What is needed: In the abstract on topological data analysis in autism research, how does the Mapper algorithm reduce dimensionality while keeping structural features?

Document segment:
━━━━━━━━━━━━━━━━━━━━━━━━━━━━━━

Topological Data Analysis Reveals Meaningful Subgroups in ASD Research Data Based on Neural Responsivity and Behavioral Measures

Friday, May 12, 2017: 10:00 AM-1:40 PM
Golden Gate Ballroom (Marriott Marquis Hotel)
T. McAllister1, A. Naples2, S. A. A. Chang3, S. Hasselmo2, M. J. Rolison2, J. A. Trapani4, S. M. Malak4, K. A. McNaughton2, T. C. Day4, T. Halligan2, B. Lewis2, E. Jarzabek4, K. S. Ellison4, K. Stinson5, J. Wolf6 and J. McPartland4, (1)Child Study Center, Yale University School of Medicince, New Haven, CT, (2)Child Study Center, Yale University School of Medicine, New Haven, CT, (3)Yale University, New Haven, CT, (4)Child Study Center, Yale School of Medicine, New Haven, CT, (5)Yale University- Child Study Center, Milford, CT, (6)Yale Child Study Center, New Haven, CT

Modern neuroscience research increasingly collects vast quantities of rich, multivariable data, but analytical methods remain largely unchanged. Without more sophisticated tools, much of the data will not be fully utilized. While clinical and electroencephalography (EEG) datasets from Autism Spectrum Disorder (ASD) research routinely contain hundreds of variables, standard statistical practices incorporate relatively few. Topological Data Analysis (TDA) is an approach designed to explore high-dimensional datasets. The Mapper algorithm (Singh, Mémoli and Carlsson, 2007) reduces dimensionality while maintaining structural features by generating clusters in the full high-dimensional space. Resulting cluster visualizations offer insights that can direct statistical investigation, support current methods, and foster understanding of complex interrelations between variables.

━━━━━━━━━━━━━━━━━━━━━━━━━━━━━━

Data supplied:

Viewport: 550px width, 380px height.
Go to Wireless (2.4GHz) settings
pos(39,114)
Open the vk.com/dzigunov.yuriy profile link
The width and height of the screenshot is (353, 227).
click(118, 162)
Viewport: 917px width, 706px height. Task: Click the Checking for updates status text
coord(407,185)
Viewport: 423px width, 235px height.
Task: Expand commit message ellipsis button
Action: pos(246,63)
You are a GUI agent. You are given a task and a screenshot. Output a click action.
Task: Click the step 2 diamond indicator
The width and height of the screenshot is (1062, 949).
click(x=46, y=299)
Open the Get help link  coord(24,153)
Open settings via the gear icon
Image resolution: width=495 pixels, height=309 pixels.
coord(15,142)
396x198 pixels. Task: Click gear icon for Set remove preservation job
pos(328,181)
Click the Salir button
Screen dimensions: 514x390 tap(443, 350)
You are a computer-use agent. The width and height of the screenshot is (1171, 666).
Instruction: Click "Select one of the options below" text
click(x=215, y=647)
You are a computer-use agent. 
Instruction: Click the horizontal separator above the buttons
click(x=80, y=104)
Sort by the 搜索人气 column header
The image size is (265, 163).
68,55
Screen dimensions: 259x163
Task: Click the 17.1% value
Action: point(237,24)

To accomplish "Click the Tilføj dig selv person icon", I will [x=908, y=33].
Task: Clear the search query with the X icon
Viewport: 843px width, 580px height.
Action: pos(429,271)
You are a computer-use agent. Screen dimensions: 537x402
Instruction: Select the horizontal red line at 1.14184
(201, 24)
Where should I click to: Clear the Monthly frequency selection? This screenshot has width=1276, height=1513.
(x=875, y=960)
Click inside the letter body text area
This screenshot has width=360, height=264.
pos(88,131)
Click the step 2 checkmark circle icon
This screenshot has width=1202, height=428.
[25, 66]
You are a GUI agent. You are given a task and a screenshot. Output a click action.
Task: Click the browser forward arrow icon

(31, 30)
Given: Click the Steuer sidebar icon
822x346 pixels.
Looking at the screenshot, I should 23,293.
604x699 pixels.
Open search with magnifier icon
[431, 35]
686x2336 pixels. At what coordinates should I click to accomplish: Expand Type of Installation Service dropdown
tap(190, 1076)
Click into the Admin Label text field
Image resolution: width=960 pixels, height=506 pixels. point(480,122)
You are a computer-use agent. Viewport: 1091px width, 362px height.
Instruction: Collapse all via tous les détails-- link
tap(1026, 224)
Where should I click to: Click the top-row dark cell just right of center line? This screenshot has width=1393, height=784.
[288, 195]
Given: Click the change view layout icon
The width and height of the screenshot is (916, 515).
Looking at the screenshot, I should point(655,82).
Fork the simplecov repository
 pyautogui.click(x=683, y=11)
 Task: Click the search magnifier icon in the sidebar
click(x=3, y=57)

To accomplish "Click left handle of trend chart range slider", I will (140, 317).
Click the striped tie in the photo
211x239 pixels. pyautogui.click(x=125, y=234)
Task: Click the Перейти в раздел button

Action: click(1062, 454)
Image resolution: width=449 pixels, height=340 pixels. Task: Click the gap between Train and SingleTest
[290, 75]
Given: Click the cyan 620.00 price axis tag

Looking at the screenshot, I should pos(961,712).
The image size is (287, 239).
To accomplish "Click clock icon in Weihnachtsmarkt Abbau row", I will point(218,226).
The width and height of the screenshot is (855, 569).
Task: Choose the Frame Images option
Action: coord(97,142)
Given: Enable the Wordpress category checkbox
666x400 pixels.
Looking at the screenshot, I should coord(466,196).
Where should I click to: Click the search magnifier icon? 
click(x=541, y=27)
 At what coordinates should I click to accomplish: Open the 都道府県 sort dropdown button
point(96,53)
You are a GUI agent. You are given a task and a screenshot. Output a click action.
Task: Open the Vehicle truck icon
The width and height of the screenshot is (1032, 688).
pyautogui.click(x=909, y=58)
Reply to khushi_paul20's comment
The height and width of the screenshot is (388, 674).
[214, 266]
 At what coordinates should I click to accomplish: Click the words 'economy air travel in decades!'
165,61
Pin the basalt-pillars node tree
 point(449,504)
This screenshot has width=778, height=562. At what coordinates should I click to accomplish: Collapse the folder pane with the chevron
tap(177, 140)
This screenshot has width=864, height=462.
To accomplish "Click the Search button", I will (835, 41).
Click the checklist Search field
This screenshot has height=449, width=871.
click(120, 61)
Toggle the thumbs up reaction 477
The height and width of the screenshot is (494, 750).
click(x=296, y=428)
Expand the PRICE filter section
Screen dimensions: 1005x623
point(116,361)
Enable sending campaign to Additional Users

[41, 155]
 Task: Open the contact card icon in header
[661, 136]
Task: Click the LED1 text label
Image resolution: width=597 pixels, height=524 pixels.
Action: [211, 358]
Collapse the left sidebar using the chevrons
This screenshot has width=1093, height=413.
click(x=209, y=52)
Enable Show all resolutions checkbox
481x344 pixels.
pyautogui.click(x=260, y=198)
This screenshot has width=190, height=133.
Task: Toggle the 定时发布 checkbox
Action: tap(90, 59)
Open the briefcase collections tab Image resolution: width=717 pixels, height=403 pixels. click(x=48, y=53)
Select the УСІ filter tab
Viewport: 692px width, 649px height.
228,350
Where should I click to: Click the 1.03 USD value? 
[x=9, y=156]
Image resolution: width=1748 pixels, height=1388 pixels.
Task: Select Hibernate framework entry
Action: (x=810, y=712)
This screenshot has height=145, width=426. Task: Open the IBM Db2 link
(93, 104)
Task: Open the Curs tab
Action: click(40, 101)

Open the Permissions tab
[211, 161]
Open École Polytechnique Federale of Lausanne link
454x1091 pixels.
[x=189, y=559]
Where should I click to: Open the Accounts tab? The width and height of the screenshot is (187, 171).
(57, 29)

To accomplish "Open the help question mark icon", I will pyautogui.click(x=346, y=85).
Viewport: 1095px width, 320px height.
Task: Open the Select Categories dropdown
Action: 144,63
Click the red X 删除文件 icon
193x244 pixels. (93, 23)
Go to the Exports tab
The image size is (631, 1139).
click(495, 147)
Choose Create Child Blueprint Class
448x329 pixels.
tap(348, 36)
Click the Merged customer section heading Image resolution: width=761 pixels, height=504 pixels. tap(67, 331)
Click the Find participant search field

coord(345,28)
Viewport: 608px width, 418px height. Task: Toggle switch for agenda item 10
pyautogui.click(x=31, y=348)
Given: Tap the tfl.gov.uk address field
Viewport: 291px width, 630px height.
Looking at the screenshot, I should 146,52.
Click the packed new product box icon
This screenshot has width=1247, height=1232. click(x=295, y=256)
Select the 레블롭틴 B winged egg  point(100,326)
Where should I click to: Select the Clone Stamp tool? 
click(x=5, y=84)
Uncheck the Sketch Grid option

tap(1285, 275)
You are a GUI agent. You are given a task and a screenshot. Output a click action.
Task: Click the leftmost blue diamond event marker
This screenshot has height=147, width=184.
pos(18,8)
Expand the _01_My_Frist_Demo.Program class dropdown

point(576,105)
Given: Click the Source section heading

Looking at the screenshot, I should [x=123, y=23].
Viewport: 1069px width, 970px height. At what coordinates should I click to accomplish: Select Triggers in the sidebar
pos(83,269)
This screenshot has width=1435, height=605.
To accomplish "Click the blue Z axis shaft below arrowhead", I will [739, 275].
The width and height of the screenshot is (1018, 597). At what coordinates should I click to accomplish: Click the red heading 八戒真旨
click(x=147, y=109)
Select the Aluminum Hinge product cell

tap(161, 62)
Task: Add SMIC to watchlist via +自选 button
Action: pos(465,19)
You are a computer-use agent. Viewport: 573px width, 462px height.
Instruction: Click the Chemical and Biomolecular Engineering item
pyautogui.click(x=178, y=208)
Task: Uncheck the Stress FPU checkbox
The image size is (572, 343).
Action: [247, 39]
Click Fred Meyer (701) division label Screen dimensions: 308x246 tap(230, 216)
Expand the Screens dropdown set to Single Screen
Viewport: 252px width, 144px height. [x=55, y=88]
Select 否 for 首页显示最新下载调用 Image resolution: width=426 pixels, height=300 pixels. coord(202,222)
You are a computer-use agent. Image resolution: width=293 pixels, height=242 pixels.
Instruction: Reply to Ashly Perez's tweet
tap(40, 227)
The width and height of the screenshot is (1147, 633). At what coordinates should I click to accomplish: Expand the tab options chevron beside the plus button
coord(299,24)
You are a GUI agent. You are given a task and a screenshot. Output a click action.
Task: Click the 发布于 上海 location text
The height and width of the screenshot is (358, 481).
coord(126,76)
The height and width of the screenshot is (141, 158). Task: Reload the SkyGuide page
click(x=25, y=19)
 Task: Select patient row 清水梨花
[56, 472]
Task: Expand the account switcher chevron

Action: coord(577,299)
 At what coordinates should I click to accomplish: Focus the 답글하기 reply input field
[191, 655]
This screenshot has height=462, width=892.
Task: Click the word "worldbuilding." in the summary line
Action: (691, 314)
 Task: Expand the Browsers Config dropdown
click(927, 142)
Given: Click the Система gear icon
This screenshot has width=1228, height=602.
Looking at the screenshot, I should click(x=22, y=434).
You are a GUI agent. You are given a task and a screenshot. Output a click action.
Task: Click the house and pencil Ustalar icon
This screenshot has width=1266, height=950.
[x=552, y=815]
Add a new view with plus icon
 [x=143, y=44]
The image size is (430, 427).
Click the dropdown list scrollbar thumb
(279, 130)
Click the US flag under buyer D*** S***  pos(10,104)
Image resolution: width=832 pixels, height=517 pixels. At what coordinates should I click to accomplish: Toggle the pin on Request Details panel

━━━━━━━━━━━━━━━━━━━━━━━━━━━━━━

Expected output: By generating clusters in the full high-dimensional space.